Every year for the last four years, September and October have been a little challenging* in our house (*all-out chaotic messy nightmare). The fact that this four-year timeline coincides with my departure from my office job is surely neither here nor there – no doubt something other than my presence has caused all of this, I just haven’t put my finger on it yet. Anyway, there were no great surprises this year, except that it was maybe even more chaotic and messy than ever before. My kids, a bit like their mother, take time to adjust to change, and this year, in addition to new teachers and new classrooms, one had a new class to contend with too. It takes time for them to adapt to the routine of school runs and homework and uniforms as well, and although they don’t dislike school, all three are as happy ambling around the house, shoes off, and off the clock, so every year, September is a shock. (As is September Part II, cunningly disguised as “October”.)
And just as it has done every other year, November has brought an element of settling. (So far.) (I don’t want to tempt fate.)
Homework took less time this week, and moods were noticeably lighter. I made soup, because it feels like it’s finally miserable enough outside to justify making soup. So the usual hemming and hawing over what to eat after school was averted – they all just ate the soup.
On Monday, I made sausage and bean casserole because it was too wet to go out to the freezer for chicken, and on Tuesday, I made chorizo and potato casserole, because it was still too wet to go out to the freezer for chicken.
We’re having dinner early, because it’s dark early, which means everyone is snuggled up on the couch for TV at the time they’re usually still doing spellings.
Two of them have discovered Harry Potter books (well, not “discovered”, 27 million readers got there before them) and I keep finding them tucked up on chairs, under blankets, reading.
We’re lighting candles as soon as it gets darks, embracing all the Hygge I’m reading about in The Year of Living Danishly.
We’re also embracing the big festival that’s coming up next month – I won’t mention the word, I know lots of people don’t like to go there until December 1st, but for us, one of the loveliest elements of November is all that planning and chattering and lead up. The kids talk about who they’ll see, where we’ll stay, what we’ll do when – the rituals and traditions we’ve been building and layering each year. The catalogues are out, circles are drawn, shortlists whittled down. And I’m in – I’m on for all of it. In a few more years, there won’t be any catalogues and they may not be so excited about the rituals and traditions, so I’m making the most of it now. My only rule is no Jingle Bells yet – not until December* (*never).
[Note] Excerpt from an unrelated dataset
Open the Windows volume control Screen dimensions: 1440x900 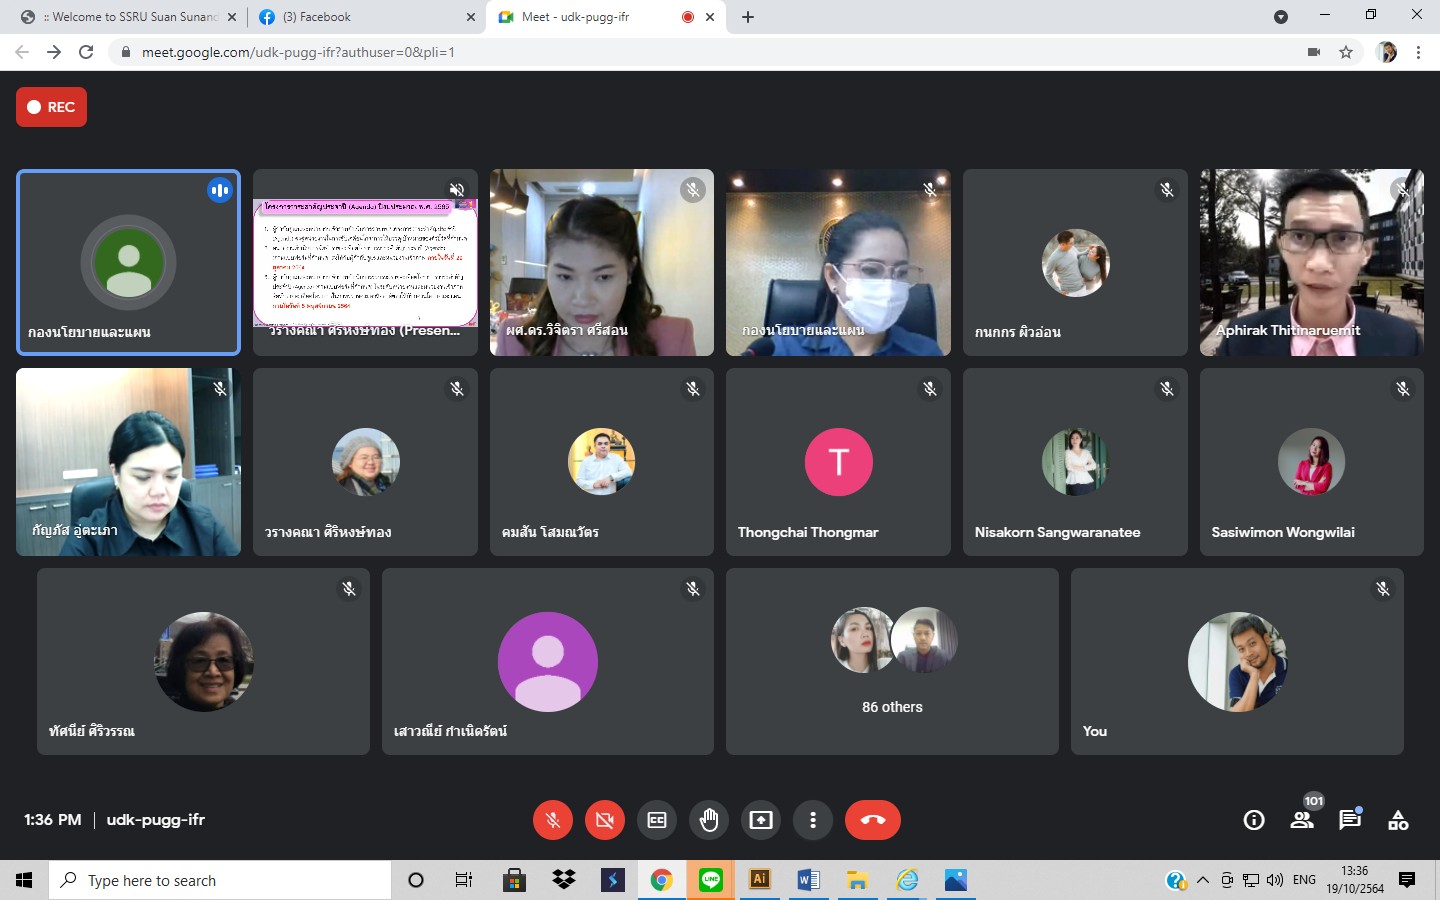click(1274, 880)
And the funny thing is, before I had kids, November was my least favourite month of the year – cold weather, dark evenings, roadworks, rain. No fun, no colour, no light. Now it’s one of my favourites – the cosiness, the hunkering down, the hibernation.
And maybe the bar is just lower – maybe I’m comparing to the last two months and enjoying the mundanity of relative calm. Or maybe it’s the letting in of Christmas chatter (sorry, and I did so well not saying the word till now). Or maybe it’s learning to light up dark evenings and embrace the now, however quiet and calm that now is. Because all of it – every day, every month, every season, every childhood – is fleeting.